**ACTION ITEM**
Every line below that holds the string "Startups" must be copied.

[Dataset excerpts]
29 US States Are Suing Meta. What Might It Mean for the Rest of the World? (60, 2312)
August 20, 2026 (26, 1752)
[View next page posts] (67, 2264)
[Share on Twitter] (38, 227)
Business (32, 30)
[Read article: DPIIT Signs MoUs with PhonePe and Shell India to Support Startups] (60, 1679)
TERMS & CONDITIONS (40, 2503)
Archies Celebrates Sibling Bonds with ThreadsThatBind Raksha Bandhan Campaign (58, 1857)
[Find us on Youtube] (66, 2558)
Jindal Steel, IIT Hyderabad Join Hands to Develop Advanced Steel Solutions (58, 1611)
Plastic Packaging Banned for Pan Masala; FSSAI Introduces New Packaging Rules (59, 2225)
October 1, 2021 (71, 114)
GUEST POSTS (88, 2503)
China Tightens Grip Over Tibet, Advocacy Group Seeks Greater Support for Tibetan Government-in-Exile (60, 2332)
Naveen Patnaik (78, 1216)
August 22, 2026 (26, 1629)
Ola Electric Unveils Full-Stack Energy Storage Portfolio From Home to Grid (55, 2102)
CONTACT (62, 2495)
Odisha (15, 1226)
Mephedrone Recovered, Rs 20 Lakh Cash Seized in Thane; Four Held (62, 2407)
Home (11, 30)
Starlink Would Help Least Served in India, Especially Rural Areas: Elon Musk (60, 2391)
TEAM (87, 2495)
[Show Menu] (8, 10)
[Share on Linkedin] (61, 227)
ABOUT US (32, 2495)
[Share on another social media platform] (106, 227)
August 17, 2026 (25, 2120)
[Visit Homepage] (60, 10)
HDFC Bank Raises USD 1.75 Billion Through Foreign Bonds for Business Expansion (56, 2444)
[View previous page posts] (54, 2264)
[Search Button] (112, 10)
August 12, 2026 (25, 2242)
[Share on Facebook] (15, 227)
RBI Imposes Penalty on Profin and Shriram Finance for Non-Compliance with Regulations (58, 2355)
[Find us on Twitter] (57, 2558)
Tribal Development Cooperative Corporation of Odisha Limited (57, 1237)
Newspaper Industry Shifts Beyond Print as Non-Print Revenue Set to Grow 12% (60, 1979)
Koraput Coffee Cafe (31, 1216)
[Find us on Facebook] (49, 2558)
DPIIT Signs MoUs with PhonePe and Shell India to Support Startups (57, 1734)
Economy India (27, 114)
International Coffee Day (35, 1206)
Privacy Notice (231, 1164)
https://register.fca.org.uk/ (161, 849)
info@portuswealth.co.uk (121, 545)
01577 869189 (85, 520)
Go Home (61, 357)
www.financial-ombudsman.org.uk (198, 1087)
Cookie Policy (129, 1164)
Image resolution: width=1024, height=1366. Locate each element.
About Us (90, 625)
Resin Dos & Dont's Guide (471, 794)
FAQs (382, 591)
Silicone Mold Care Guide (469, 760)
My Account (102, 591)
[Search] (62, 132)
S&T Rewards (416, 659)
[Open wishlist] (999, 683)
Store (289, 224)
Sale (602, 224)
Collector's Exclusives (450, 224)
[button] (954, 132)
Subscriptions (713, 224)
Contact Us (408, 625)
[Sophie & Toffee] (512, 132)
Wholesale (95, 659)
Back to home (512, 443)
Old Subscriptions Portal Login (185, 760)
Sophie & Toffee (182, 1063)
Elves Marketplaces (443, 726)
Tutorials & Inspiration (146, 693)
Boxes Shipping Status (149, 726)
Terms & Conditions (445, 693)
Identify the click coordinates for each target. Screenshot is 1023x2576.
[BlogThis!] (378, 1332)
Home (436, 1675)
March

**RESULT FOR THIS TASK**
[Read article: DPIIT Signs MoUs with PhonePe and Shell India to Support Startups] (60, 1679)
DPIIT Signs MoUs with PhonePe and Shell India to Support Startups (57, 1734)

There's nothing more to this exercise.